Mechanism: Gases diffuse across membranes based on partial pressure gradients.
- Higher partial pressure of oxygen (O2) outside compared to inside promotes diffusion into the organism; vice versa for carbon dioxide (CO2).
Media Types:
- Gases diffuse more readily in water than in air due to the solubility of gases.
Evolutionary Strategies:
- Larger surface area, thinner membranes, and strategies like countercurrent exchanges in gills maximize diffusion rates.

Structure: Gills composed of thin filaments and lamellae increase surface area.
Advantages:
- Highly efficient at gas exchange due to the large surface area and proximity to blood supply.

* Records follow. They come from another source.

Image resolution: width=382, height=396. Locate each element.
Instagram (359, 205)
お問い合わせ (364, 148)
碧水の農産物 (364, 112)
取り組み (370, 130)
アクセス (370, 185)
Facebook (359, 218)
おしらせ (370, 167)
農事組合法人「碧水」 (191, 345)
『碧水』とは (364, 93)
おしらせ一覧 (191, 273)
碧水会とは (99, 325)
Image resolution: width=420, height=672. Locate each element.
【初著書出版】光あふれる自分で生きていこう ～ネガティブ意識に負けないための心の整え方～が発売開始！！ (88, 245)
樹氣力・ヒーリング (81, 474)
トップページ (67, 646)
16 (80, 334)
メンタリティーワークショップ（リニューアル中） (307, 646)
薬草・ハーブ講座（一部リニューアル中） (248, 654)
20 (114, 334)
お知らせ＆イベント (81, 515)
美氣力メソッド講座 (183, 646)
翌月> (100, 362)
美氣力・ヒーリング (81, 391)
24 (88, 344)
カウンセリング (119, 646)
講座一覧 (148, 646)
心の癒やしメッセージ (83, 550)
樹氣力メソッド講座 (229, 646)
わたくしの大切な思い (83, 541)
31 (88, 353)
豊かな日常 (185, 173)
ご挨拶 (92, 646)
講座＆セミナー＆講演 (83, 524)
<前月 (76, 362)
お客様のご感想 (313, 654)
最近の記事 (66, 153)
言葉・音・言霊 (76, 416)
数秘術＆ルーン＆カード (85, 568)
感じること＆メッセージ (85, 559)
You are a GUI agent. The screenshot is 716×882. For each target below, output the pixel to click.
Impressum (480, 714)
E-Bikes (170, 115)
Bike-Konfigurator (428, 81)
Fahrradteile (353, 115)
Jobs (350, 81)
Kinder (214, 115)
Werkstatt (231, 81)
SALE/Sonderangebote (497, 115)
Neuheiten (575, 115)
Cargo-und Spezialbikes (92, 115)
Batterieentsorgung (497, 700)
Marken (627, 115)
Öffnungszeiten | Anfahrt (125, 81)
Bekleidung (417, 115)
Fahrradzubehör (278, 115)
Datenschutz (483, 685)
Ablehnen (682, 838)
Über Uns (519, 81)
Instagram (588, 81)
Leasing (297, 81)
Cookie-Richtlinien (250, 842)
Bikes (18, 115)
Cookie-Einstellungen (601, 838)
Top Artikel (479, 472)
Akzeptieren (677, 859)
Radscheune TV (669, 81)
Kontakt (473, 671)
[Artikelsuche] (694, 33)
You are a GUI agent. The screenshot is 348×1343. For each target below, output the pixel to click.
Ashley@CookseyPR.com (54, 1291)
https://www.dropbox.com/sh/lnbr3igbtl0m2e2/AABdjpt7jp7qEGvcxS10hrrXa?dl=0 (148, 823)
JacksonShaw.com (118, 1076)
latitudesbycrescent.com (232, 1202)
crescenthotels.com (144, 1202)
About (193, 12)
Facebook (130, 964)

- Supports respiration in aquatic environments where oxygen is less abundant than in air.
Disadvantages:
- Vulnerable to damage and obstruction.
- Requires constant flow of water for gas exchange to be effective.

Countercurrent Flow:
- Blood flows in the opposite direction of water movement over the gills.
- Advantage: Maintains a gradient for oxygen diffusion throughout the entire length of the gill.
Concurrent Flow:
- Blood and water flow in the same direction.
- Disadvantage: Results in rapid equilibrium; reduces efficiency of gas exchange as less oxygen is absorbed compared to countercurrent flow.